_WHAT YOU WILL DO_
Copy each entry as written.

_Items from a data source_
○ ○ ○ ○ ○ ○ ○

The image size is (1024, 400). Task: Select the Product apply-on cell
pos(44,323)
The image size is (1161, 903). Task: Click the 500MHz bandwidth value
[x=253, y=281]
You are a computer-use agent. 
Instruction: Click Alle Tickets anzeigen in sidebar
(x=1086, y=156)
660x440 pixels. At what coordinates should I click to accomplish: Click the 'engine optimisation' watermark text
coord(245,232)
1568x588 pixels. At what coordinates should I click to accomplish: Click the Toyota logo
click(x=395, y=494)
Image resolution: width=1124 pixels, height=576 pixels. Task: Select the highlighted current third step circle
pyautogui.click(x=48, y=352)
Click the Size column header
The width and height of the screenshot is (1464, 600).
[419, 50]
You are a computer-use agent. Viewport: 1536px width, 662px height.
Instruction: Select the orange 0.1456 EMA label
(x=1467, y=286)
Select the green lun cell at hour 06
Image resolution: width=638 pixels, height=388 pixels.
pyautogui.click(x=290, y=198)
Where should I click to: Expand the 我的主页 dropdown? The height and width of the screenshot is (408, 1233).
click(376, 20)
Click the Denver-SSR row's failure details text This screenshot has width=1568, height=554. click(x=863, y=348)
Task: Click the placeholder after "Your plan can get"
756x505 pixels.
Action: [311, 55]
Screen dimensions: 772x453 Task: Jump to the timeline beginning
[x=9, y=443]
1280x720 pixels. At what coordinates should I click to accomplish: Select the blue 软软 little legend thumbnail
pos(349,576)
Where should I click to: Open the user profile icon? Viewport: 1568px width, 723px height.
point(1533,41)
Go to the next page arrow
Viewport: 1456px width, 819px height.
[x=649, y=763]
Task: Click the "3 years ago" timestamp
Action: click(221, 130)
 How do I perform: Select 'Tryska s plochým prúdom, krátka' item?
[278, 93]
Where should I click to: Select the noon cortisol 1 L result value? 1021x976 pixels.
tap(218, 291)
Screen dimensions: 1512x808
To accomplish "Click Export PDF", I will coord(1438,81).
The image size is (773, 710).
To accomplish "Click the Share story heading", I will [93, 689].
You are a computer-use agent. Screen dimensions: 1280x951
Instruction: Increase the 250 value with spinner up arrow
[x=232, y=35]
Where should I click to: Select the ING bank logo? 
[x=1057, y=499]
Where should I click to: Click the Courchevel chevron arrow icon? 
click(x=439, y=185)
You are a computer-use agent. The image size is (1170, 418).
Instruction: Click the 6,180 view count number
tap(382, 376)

○ ○ ○ ○ ○ ○ ○

_ANSWER SPACE_
The image size is (1024, 400). Task: Select the Product apply-on cell
pos(44,323)
The image size is (1161, 903). Task: Click the 500MHz bandwidth value
[x=253, y=281]
You are a computer-use agent. 
Instruction: Click Alle Tickets anzeigen in sidebar
(x=1086, y=156)
660x440 pixels. At what coordinates should I click to accomplish: Click the 'engine optimisation' watermark text
coord(245,232)
1568x588 pixels. At what coordinates should I click to accomplish: Click the Toyota logo
click(x=395, y=494)
Image resolution: width=1124 pixels, height=576 pixels. Task: Select the highlighted current third step circle
pyautogui.click(x=48, y=352)
Click the Size column header
The width and height of the screenshot is (1464, 600).
[419, 50]
You are a computer-use agent. Viewport: 1536px width, 662px height.
Instruction: Select the orange 0.1456 EMA label
(x=1467, y=286)
Select the green lun cell at hour 06
Image resolution: width=638 pixels, height=388 pixels.
pyautogui.click(x=290, y=198)
Where should I click to: Expand the 我的主页 dropdown? The height and width of the screenshot is (408, 1233).
click(376, 20)
Click the Denver-SSR row's failure details text This screenshot has width=1568, height=554. click(x=863, y=348)
Task: Click the placeholder after "Your plan can get"
756x505 pixels.
Action: [311, 55]
Screen dimensions: 772x453 Task: Jump to the timeline beginning
[x=9, y=443]
1280x720 pixels. At what coordinates should I click to accomplish: Select the blue 软软 little legend thumbnail
pos(349,576)
Where should I click to: Open the user profile icon? Viewport: 1568px width, 723px height.
point(1533,41)
Go to the next page arrow
Viewport: 1456px width, 819px height.
[x=649, y=763]
Task: Click the "3 years ago" timestamp
Action: click(221, 130)
 How do I perform: Select 'Tryska s plochým prúdom, krátka' item?
[278, 93]
Where should I click to: Select the noon cortisol 1 L result value? 1021x976 pixels.
tap(218, 291)
Screen dimensions: 1512x808
To accomplish "Click Export PDF", I will coord(1438,81).
The image size is (773, 710).
To accomplish "Click the Share story heading", I will [93, 689].
You are a computer-use agent. Screen dimensions: 1280x951
Instruction: Increase the 250 value with spinner up arrow
[x=232, y=35]
Where should I click to: Select the ING bank logo? 
[x=1057, y=499]
Where should I click to: Click the Courchevel chevron arrow icon? 
click(x=439, y=185)
You are a computer-use agent. The image size is (1170, 418).
Instruction: Click the 6,180 view count number
tap(382, 376)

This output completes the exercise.